Collected data:
● ● ●
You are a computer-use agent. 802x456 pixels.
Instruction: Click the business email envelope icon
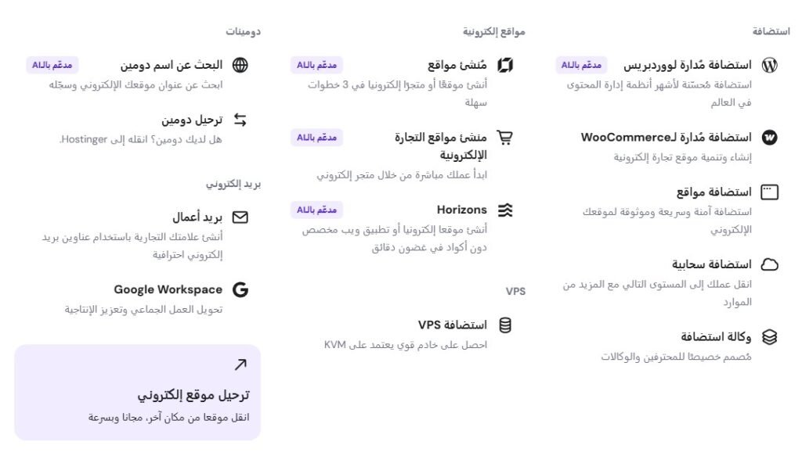point(240,217)
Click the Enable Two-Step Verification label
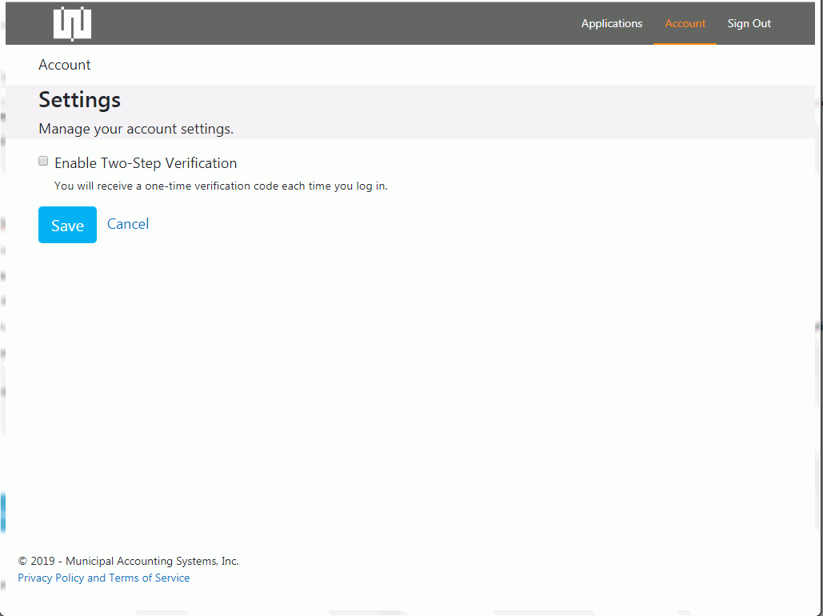 tap(146, 163)
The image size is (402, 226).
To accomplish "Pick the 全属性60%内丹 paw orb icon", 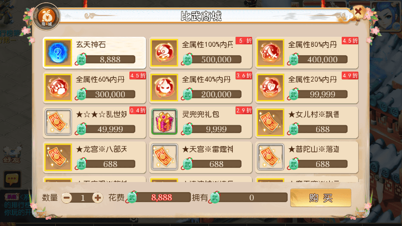I will tap(58, 87).
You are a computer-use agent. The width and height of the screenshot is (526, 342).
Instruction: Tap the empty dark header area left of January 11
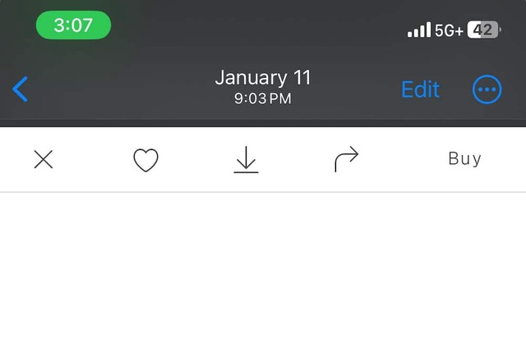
● ● ●
Say how many lines of the records include the word "agent", and give nothing but the number.

### ANSWER TO THIS PROBLEM
2